• [Problem description] Copy the complete listing that follows, letter for letter.

• [Records to process]
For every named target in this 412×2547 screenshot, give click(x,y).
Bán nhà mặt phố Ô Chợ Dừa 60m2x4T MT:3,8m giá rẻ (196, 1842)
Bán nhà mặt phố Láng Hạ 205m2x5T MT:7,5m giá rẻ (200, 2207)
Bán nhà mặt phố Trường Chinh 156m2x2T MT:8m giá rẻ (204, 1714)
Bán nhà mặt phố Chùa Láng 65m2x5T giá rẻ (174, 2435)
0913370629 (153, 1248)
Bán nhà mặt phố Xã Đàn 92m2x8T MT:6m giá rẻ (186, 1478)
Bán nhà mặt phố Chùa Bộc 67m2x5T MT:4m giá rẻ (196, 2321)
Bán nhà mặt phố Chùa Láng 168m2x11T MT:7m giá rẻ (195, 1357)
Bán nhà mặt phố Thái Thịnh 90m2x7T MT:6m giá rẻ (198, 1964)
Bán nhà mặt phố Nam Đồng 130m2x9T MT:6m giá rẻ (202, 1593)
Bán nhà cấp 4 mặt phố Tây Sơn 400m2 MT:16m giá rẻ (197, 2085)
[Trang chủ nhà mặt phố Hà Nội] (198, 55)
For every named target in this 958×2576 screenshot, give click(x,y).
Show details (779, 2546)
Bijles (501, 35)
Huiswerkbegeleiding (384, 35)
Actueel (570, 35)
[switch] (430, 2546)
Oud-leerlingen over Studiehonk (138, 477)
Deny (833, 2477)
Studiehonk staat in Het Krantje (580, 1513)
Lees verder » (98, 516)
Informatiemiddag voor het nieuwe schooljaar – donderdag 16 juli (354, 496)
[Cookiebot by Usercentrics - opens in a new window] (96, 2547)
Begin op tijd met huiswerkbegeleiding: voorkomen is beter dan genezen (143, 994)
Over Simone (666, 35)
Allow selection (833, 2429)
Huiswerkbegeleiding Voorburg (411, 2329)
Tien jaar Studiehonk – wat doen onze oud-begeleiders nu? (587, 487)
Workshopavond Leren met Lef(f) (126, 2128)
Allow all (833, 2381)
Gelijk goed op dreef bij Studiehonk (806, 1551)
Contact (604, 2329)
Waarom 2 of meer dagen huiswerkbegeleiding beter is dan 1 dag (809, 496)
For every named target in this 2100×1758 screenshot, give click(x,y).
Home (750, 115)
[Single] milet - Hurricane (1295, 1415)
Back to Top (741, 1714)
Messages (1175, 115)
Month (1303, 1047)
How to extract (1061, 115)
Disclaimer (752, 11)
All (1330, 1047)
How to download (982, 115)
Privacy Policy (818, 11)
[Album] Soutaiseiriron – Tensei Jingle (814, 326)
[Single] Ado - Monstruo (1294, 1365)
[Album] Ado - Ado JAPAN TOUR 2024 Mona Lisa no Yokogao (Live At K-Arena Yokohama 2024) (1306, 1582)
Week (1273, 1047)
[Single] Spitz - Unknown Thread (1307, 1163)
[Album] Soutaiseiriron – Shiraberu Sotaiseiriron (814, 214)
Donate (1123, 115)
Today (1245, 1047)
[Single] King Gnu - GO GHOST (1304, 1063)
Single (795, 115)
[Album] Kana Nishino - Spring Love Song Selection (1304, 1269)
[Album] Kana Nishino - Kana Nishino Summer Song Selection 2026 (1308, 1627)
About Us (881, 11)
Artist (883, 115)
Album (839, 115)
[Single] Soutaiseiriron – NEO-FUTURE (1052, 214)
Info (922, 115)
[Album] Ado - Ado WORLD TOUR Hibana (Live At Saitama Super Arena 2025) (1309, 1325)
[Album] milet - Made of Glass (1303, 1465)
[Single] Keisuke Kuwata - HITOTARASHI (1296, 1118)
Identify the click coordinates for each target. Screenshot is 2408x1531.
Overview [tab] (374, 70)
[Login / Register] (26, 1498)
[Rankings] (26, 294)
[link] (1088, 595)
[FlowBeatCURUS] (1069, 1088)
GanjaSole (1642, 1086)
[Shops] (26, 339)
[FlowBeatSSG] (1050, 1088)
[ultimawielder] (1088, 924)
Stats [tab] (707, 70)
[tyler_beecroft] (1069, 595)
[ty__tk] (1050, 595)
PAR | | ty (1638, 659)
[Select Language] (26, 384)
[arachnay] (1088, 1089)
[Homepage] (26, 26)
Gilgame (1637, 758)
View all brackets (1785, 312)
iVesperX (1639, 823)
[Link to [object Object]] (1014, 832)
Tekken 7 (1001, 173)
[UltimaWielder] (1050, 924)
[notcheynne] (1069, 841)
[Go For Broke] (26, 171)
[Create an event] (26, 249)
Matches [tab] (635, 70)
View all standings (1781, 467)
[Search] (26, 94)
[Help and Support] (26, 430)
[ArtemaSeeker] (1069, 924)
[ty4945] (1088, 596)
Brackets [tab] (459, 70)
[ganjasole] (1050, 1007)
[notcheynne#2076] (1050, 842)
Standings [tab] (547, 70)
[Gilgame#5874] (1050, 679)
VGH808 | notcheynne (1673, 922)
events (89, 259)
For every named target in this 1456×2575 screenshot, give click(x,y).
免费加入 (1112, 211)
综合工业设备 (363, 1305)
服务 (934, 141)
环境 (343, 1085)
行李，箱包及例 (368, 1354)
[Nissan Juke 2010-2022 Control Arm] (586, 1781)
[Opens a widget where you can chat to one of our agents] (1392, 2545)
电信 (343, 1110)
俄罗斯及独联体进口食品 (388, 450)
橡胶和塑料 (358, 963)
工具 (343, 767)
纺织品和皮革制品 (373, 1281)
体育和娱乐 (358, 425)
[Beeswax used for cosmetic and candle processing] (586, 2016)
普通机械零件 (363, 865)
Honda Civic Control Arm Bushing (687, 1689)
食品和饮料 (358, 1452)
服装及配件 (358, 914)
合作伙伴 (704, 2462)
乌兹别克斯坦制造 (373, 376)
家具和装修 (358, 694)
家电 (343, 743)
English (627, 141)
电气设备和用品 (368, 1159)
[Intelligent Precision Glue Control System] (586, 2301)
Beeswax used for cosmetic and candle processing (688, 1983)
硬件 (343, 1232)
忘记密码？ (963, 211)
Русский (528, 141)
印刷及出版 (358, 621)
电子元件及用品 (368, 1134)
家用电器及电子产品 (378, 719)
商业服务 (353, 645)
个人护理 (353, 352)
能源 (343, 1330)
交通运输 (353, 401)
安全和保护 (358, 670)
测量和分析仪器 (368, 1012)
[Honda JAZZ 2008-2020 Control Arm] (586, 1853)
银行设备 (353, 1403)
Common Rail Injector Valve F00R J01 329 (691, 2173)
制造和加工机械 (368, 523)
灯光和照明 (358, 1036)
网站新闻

• [Exercise solution]
For every named target in this 412×2547 screenshot, give click(x,y).
Bán nhà mặt phố Ô Chợ Dừa 60m2x4T MT:3,8m giá rẻ (196, 1842)
Bán nhà mặt phố Láng Hạ 205m2x5T MT:7,5m giá rẻ (200, 2207)
Bán nhà mặt phố Trường Chinh 156m2x2T MT:8m giá rẻ (204, 1714)
Bán nhà mặt phố Chùa Láng 65m2x5T giá rẻ (174, 2435)
0913370629 (153, 1248)
Bán nhà mặt phố Xã Đàn 92m2x8T MT:6m giá rẻ (186, 1478)
Bán nhà mặt phố Chùa Bộc 67m2x5T MT:4m giá rẻ (196, 2321)
Bán nhà mặt phố Chùa Láng 168m2x11T MT:7m giá rẻ (195, 1357)
Bán nhà mặt phố Thái Thịnh 90m2x7T MT:6m giá rẻ (198, 1964)
Bán nhà mặt phố Nam Đồng 130m2x9T MT:6m giá rẻ (202, 1593)
Bán nhà cấp 4 mặt phố Tây Sơn 400m2 MT:16m giá rẻ (197, 2085)
[Trang chủ nhà mặt phố Hà Nội] (198, 55)
For every named target in this 958×2576 screenshot, give click(x,y).
Show details (779, 2546)
Bijles (501, 35)
Huiswerkbegeleiding (384, 35)
Actueel (570, 35)
[switch] (430, 2546)
Oud-leerlingen over Studiehonk (138, 477)
Deny (833, 2477)
Studiehonk staat in Het Krantje (580, 1513)
Lees verder » (98, 516)
Informatiemiddag voor het nieuwe schooljaar – donderdag 16 juli (354, 496)
[Cookiebot by Usercentrics - opens in a new window] (96, 2547)
Begin op tijd met huiswerkbegeleiding: voorkomen is beter dan genezen (143, 994)
Over Simone (666, 35)
Allow selection (833, 2429)
Huiswerkbegeleiding Voorburg (411, 2329)
Tien jaar Studiehonk – wat doen onze oud-begeleiders nu? (587, 487)
Workshopavond Leren met Lef(f) (126, 2128)
Allow all (833, 2381)
Gelijk goed op dreef bij Studiehonk (806, 1551)
Contact (604, 2329)
Waarom 2 of meer dagen huiswerkbegeleiding beter is dan 1 dag (809, 496)
For every named target in this 2100×1758 screenshot, give click(x,y).
Home (750, 115)
[Single] milet - Hurricane (1295, 1415)
Back to Top (741, 1714)
Messages (1175, 115)
Month (1303, 1047)
How to extract (1061, 115)
Disclaimer (752, 11)
All (1330, 1047)
How to download (982, 115)
Privacy Policy (818, 11)
[Album] Soutaiseiriron – Tensei Jingle (814, 326)
[Single] Ado - Monstruo (1294, 1365)
[Album] Ado - Ado JAPAN TOUR 2024 Mona Lisa no Yokogao (Live At K-Arena Yokohama 2024) (1306, 1582)
Week (1273, 1047)
[Single] Spitz - Unknown Thread (1307, 1163)
[Album] Soutaiseiriron – Shiraberu Sotaiseiriron (814, 214)
Donate (1123, 115)
Today (1245, 1047)
[Single] King Gnu - GO GHOST (1304, 1063)
Single (795, 115)
[Album] Kana Nishino - Spring Love Song Selection (1304, 1269)
[Album] Kana Nishino - Kana Nishino Summer Song Selection 2026 (1308, 1627)
About Us (881, 11)
Artist (883, 115)
Album (839, 115)
[Single] Soutaiseiriron – NEO-FUTURE (1052, 214)
Info (922, 115)
[Album] Ado - Ado WORLD TOUR Hibana (Live At Saitama Super Arena 2025) (1309, 1325)
[Album] milet - Made of Glass (1303, 1465)
[Single] Keisuke Kuwata - HITOTARASHI (1296, 1118)
Identify the click coordinates for each target. Screenshot is 2408x1531.
Overview [tab] (374, 70)
[Login / Register] (26, 1498)
[Rankings] (26, 294)
[link] (1088, 595)
[FlowBeatCURUS] (1069, 1088)
GanjaSole (1642, 1086)
[Shops] (26, 339)
[FlowBeatSSG] (1050, 1088)
[ultimawielder] (1088, 924)
Stats [tab] (707, 70)
[tyler_beecroft] (1069, 595)
[ty__tk] (1050, 595)
PAR | | ty (1638, 659)
[Select Language] (26, 384)
[arachnay] (1088, 1089)
[Homepage] (26, 26)
Gilgame (1637, 758)
View all brackets (1785, 312)
iVesperX (1639, 823)
[Link to [object Object]] (1014, 832)
Tekken 7 (1001, 173)
[UltimaWielder] (1050, 924)
[notcheynne] (1069, 841)
[Go For Broke] (26, 171)
[Create an event] (26, 249)
Matches [tab] (635, 70)
View all standings (1781, 467)
[Search] (26, 94)
[Help and Support] (26, 430)
[ArtemaSeeker] (1069, 924)
[ty4945] (1088, 596)
Brackets [tab] (459, 70)
[ganjasole] (1050, 1007)
[notcheynne#2076] (1050, 842)
Standings [tab] (547, 70)
[Gilgame#5874] (1050, 679)
VGH808 | notcheynne (1673, 922)
events (89, 259)
For every named target in this 1456×2575 screenshot, give click(x,y).
免费加入 (1112, 211)
综合工业设备 (363, 1305)
服务 (934, 141)
环境 (343, 1085)
行李，箱包及例 (368, 1354)
[Nissan Juke 2010-2022 Control Arm] (586, 1781)
[Opens a widget where you can chat to one of our agents] (1392, 2545)
电信 (343, 1110)
俄罗斯及独联体进口食品 (388, 450)
橡胶和塑料 (358, 963)
工具 (343, 767)
纺织品和皮革制品 (373, 1281)
体育和娱乐 (358, 425)
[Beeswax used for cosmetic and candle processing] (586, 2016)
普通机械零件 (363, 865)
Honda Civic Control Arm Bushing (687, 1689)
食品和饮料 (358, 1452)
服装及配件 (358, 914)
合作伙伴 (704, 2462)
乌兹别克斯坦制造 (373, 376)
家具和装修 (358, 694)
家电 (343, 743)
English (627, 141)
电气设备和用品 (368, 1159)
[Intelligent Precision Glue Control System] (586, 2301)
Beeswax used for cosmetic and candle processing (688, 1983)
硬件 (343, 1232)
忘记密码？ (963, 211)
Русский (528, 141)
印刷及出版 (358, 621)
电子元件及用品 (368, 1134)
家用电器及电子产品 (378, 719)
商业服务 (353, 645)
个人护理 (353, 352)
能源 (343, 1330)
交通运输 (353, 401)
安全和保护 (358, 670)
测量和分析仪器 (368, 1012)
[Honda JAZZ 2008-2020 Control Arm] (586, 1853)
银行设备 (353, 1403)
Common Rail Injector Valve F00R J01 329 (691, 2173)
制造和加工机械 (368, 523)
灯光和照明 (358, 1036)
网站新闻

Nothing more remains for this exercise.